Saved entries
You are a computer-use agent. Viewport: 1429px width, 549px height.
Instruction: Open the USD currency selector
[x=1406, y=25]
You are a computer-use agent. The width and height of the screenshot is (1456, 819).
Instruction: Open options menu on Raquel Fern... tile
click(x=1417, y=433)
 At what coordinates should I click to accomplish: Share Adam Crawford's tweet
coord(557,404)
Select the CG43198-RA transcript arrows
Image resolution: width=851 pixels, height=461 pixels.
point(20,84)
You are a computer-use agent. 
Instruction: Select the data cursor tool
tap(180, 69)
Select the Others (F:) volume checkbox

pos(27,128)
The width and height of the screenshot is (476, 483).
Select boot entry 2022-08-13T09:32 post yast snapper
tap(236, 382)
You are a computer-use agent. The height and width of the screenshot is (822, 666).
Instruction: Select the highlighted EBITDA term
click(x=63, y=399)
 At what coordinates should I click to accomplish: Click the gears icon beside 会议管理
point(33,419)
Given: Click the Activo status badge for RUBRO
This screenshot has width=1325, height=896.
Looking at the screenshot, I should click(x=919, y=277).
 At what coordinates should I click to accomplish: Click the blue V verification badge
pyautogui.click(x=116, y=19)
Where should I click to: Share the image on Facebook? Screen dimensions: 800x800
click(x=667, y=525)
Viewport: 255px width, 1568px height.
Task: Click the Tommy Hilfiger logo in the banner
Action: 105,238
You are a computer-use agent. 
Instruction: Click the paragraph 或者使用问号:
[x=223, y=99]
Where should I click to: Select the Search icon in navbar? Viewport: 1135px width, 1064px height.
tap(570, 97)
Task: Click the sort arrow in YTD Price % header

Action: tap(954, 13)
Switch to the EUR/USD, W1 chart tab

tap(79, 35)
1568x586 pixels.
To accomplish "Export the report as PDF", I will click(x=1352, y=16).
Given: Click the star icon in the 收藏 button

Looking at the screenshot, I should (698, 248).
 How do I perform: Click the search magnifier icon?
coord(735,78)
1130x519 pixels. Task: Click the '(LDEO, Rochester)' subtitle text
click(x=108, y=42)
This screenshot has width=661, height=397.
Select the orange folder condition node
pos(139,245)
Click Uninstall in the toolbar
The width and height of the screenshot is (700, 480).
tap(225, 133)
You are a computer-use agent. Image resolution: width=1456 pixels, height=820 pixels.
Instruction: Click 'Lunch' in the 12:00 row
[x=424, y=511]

What is expected: An exact repetition of the data above is all that is needed.

Task output:
You are a computer-use agent. Viewport: 1429px width, 549px height.
Instruction: Open the USD currency selector
[x=1406, y=25]
You are a computer-use agent. The width and height of the screenshot is (1456, 819).
Instruction: Open options menu on Raquel Fern... tile
click(x=1417, y=433)
 At what coordinates should I click to accomplish: Share Adam Crawford's tweet
coord(557,404)
Select the CG43198-RA transcript arrows
Image resolution: width=851 pixels, height=461 pixels.
point(20,84)
You are a computer-use agent. 
Instruction: Select the data cursor tool
tap(180, 69)
Select the Others (F:) volume checkbox

pos(27,128)
The width and height of the screenshot is (476, 483).
Select boot entry 2022-08-13T09:32 post yast snapper
tap(236, 382)
You are a computer-use agent. The height and width of the screenshot is (822, 666).
Instruction: Select the highlighted EBITDA term
click(x=63, y=399)
 At what coordinates should I click to accomplish: Click the gears icon beside 会议管理
point(33,419)
Given: Click the Activo status badge for RUBRO
This screenshot has width=1325, height=896.
Looking at the screenshot, I should click(x=919, y=277).
 At what coordinates should I click to accomplish: Click the blue V verification badge
pyautogui.click(x=116, y=19)
Where should I click to: Share the image on Facebook? Screen dimensions: 800x800
click(x=667, y=525)
Viewport: 255px width, 1568px height.
Task: Click the Tommy Hilfiger logo in the banner
Action: 105,238
You are a computer-use agent. 
Instruction: Click the paragraph 或者使用问号:
[x=223, y=99]
Where should I click to: Select the Search icon in navbar? Viewport: 1135px width, 1064px height.
tap(570, 97)
Task: Click the sort arrow in YTD Price % header

Action: tap(954, 13)
Switch to the EUR/USD, W1 chart tab

tap(79, 35)
1568x586 pixels.
To accomplish "Export the report as PDF", I will click(x=1352, y=16).
Given: Click the star icon in the 收藏 button

Looking at the screenshot, I should (698, 248).
 How do I perform: Click the search magnifier icon?
coord(735,78)
1130x519 pixels. Task: Click the '(LDEO, Rochester)' subtitle text
click(x=108, y=42)
This screenshot has width=661, height=397.
Select the orange folder condition node
pos(139,245)
Click Uninstall in the toolbar
The width and height of the screenshot is (700, 480).
tap(225, 133)
You are a computer-use agent. Image resolution: width=1456 pixels, height=820 pixels.
Instruction: Click 'Lunch' in the 12:00 row
[x=424, y=511]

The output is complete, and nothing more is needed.